Property insurers have long excluded “acts of war” from insurable damage that would receive payments. Most cyberinsurance policies have similar exclusions. This leads insurance customers to wonder, in a world where hackers and ransomware gangs from Russia and Ukraine initiate a significant percentage of cyberattacks, when would those attacks be considered “acts of war” during a real shooting war? If your company is smacked with ransomware from a Russian crew associated with the Kremlin, will your insurance company exclude the costs from your cyberinsurance policy as an act of war?

TED CLAYPOOLE

All hope is not lost for businesses relying on cyberinsurance. Courts tend to hold insurers to high standards when trying to avoid paying out claims due to broadly-defined exclusions. For example, earlier this year the Superior Court of New Jersey rules that insurers can’t use a nation-state “act of war” cyber-exclusion to avoid covering more than a billion dollars in damages that Merck claimed it suffered from the NotPetya cyberattack in 2017. According to Insurance Journal, “ The insurers had tried to use the exclusions to avoid paying out, citing the fact the NotPetya malware was attributed to Russia and was meant to be deployed to disrupt and destabilize Ukraine.

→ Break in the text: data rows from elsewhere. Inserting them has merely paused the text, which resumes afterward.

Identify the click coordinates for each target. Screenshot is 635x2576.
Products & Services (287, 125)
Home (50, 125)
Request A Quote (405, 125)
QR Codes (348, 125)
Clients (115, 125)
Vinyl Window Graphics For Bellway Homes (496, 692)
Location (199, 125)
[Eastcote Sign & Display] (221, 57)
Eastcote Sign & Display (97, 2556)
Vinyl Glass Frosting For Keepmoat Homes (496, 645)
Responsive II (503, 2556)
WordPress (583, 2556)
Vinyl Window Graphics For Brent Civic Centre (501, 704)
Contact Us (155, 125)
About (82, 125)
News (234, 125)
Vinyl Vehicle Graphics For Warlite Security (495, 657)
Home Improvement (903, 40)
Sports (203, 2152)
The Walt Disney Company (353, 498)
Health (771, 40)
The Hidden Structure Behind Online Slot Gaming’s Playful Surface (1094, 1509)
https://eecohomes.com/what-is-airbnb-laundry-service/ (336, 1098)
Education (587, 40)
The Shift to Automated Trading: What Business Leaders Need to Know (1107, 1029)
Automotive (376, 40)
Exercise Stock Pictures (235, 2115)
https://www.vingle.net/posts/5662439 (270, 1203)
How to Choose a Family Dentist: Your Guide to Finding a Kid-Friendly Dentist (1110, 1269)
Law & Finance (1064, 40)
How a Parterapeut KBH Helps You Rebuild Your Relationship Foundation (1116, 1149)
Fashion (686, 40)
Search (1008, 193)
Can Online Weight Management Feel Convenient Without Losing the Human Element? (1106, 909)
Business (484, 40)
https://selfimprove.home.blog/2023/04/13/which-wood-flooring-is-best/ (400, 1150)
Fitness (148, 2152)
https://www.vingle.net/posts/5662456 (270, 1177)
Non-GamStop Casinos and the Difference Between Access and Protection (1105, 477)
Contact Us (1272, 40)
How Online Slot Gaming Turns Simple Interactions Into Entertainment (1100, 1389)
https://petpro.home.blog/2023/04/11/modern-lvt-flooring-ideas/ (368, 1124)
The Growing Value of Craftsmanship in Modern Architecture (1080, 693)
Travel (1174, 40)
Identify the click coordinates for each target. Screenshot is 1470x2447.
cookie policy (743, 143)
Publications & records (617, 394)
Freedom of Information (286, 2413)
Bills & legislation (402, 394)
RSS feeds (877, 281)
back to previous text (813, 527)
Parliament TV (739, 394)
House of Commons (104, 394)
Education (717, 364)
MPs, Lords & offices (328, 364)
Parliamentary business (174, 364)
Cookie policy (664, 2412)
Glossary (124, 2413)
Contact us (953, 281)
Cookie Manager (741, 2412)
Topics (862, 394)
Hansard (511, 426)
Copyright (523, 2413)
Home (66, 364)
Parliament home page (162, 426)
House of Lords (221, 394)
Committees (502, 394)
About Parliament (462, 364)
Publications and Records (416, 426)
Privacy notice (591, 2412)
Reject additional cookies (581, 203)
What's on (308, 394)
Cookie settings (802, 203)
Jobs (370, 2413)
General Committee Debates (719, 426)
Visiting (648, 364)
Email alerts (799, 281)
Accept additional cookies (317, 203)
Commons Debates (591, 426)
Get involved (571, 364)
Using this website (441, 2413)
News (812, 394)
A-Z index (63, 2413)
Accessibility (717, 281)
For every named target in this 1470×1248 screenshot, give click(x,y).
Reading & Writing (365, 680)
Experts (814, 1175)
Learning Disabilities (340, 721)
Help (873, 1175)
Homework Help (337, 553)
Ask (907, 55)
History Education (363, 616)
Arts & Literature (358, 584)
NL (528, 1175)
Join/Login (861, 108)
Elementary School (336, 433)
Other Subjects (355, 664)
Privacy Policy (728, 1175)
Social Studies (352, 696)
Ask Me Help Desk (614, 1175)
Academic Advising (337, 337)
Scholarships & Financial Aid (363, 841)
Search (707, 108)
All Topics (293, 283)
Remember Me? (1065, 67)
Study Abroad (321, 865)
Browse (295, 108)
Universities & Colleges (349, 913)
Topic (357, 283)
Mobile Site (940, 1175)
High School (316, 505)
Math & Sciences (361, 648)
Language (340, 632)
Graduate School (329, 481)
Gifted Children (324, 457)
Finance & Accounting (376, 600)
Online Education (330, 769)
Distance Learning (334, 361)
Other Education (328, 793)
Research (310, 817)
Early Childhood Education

The malware wound up affecting thousands of companies worldwide. . . The cyber attack also attracted the attention of regulatory scrutiny of so-called “silent cyber” exposure in all policies.” The court “unhesitatingly” ruled that war exclusions did not apply in this instance.

So an attack from Russian hackers in 2021 may be covered under most cyberinsurance policies, but what about an attack in March of 2022? Does the state of hostility between the U.S. and Russian – in which Putin has claimed that sanctions against Russia and providing arms to Ukraine is an act of war – mean that ransomware attacks from the same Russian hackers may be considered acts of war? For example, the Conti ransomware gang has officially announced its full support of the Russian government after the invasion of Ukraine and threatened to use all possible researches to attack both Ukraine and Western countries that might support Ukraine. It would be easy for US critical infrastructure businesses to be direct victims of attacks from Russians supporting the Kremlin, or to be indirect victims of attacks aimed at Ukraine that spread through open networks like NotPetya or other malicious viruses. Where would that leave an affected company if its insurance provider refuses to pay, claiming an “act of war” exclusion?

We simply don’t know many insurance companies will use these policy exclusions and will be allowed to do so by U.S. courts. But each of us should check our cyber insurance policies for exclusions that could be triggered by current international conflicts.

Beyond insurance, international cyberattacks have straddled the line between standard crime and acts of international state hostility. Since the internet connected our world electronically, our societies have not set rules about how public and private actors are allowed to behave toward each other. Brad Smith, the President of Microsoft, has called for a Digital Geneva Convention, so that the nations of the world can agree what acts of electronic aggression are acceptable in war and even which acts should be considered to be acts of war. Maybe the current crisis, where a long-existing state is invaded without provocation, may be the catalyst to discuss digital hostility and set some rules around what kinds of interactions will be tolerated by the international community.

For now, check your cyberinsurance policies.  For posterity, push our politicians to create baseline rules for the digital world.  We have promulgated the law of the sea and the law of space. We should create a law of cyberspace as well.